▸ PROBLEM 1
According to the blog post about a child's hospital stay, what were the only extra provisions the writer took when leaving with Ana on Saturday?
▸ PROBLEM 2
Swap "toothbrush" for "hairbrush" in the blog post about a child's hospital stay, then write out the passage from "Six hours later" to "surely follow on?".

▸ DOCUMENT SECTION
The complicated logistics of a child’s hospital stay
I have been a little quiet on the blog of late and part of that has been down to the demands of juggling Ana’s on-going illness with a full time job and the general pressures of family life. Thankfully, Ana has been in much better health recently, but over the Easter weekend she had a slight relapse and we ended up in hospital again.
Now you’d think that, after 6 months of regular hospital stays, I would have mastered the logistical requirements of an unexpected trip to the Children’s Assessment Unit, but the truth is – it is surprisingly hard to be adequately prepared. Over-prepared? Yep: I have managed to attend more than one hospital appointment with two fully loaded bags in the boot ‘just in case’ we had to stay in, only to find we were in and out within half an hour. Moments like that tend to make you feel a little foolish and so on Saturday, as I jumped in the car at 7pm with a poorly Ana, I shrugged off the need to take a ‘just-in-case’ bag and headed out of the door with only the last minute addition of a kindle and Ana’s water bottle as extra provisions.
Six hours later as Ana was being admitted to the ward, I realised too late that it was probably better to be over-prepared than under prepared. We were staying in and I had nothing: no toothbrush, no clean clothes, no slippers (disaster!) and for once – not even my trusty marking. Clearly, when your child is admitted to hospital, there are more important considerations than whether you have packed for the occasion, but when hospital becomes part of your standard routine, then other routines surely follow on?
But does it matter? Surely, – I hear you cry – if you are a parent on a children’s ward people don’t expect you to look your best? Well no, I guess they don’t, but spend a morning talking to a series of medical professionals whilst worrying whether your breath smells after two cups of coffee and no access to toothpaste and tell me it doesn’t matter at all.
And what if you ARE adequately prepared for your stay? Does hospital then feel like a home from home? Well, not quite. I may have got used to sloping round the corridors in my comfy slippers, ignoring the odd looks I get when I head off the ward to spend yet more of my money in the onsite Costa, but I can’t quite get my head round appropriate sleepwear or night-time etiquette. As a patient, it is straightforward: you wear your PJs from dawn ‘til dusk and you don’t feel any compulsion to do anything else. But step into the less familiar role of a parent staying on the ward with their child and the rules become less clear.

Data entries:

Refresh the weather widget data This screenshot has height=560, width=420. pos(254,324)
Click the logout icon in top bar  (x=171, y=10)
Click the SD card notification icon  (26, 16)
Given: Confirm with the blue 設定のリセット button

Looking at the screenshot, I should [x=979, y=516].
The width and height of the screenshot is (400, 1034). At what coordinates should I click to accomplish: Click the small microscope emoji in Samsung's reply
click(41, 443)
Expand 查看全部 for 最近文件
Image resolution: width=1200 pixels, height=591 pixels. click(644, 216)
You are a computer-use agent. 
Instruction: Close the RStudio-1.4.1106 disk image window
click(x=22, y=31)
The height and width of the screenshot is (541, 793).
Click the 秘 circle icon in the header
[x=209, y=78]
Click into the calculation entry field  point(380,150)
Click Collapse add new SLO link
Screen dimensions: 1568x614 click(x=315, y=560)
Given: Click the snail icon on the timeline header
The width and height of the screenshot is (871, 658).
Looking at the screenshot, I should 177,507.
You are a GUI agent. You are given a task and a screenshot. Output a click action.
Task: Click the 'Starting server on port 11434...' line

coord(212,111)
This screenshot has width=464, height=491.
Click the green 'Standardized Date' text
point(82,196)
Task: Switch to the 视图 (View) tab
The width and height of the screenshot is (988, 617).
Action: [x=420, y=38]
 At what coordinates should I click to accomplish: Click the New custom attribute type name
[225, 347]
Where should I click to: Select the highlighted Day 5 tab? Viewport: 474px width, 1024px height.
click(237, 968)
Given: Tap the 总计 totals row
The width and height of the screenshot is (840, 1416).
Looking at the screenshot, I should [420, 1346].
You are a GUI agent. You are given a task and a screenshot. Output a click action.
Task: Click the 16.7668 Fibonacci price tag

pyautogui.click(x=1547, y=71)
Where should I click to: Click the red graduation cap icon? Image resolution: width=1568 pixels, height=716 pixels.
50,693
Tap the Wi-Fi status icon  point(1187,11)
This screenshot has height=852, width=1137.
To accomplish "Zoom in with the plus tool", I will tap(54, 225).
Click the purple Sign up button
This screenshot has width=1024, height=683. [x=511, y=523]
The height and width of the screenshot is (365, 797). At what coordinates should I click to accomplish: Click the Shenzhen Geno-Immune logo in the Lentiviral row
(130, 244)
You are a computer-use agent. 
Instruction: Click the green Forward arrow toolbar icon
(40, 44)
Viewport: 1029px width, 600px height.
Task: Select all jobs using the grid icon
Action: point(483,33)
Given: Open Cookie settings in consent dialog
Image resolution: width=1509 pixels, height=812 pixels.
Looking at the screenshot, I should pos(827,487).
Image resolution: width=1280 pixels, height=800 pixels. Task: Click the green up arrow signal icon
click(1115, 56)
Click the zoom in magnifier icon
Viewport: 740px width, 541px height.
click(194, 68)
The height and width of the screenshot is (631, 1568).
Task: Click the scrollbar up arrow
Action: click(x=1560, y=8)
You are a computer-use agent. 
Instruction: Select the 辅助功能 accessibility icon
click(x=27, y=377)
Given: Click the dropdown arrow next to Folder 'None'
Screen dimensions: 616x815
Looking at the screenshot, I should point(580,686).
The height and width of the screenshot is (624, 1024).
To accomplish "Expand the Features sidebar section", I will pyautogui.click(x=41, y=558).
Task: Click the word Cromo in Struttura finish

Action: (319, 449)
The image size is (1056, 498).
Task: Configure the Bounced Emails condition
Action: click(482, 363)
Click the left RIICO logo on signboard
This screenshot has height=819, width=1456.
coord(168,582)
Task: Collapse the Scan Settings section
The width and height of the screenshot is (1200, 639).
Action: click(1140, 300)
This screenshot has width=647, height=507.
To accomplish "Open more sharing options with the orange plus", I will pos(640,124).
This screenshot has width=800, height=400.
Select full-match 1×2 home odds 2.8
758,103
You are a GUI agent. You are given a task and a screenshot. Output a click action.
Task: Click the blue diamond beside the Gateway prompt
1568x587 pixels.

▸ TASK RESPONSE 1
A kindle and Ana's water bottle.

▸ TASK RESPONSE 2
Six hours later as Ana was being admitted to the ward, I realised too late that it was probably better to be over-prepared than under prepared. We were staying in and I had nothing: no hairbrush, no clean clothes, no slippers (disaster!) and for once – not even my trusty marking. Clearly, when your child is admitted to hospital, there are more important considerations than whether you have packed for the occasion, but when hospital becomes part of your standard routine, then other routines surely follow on?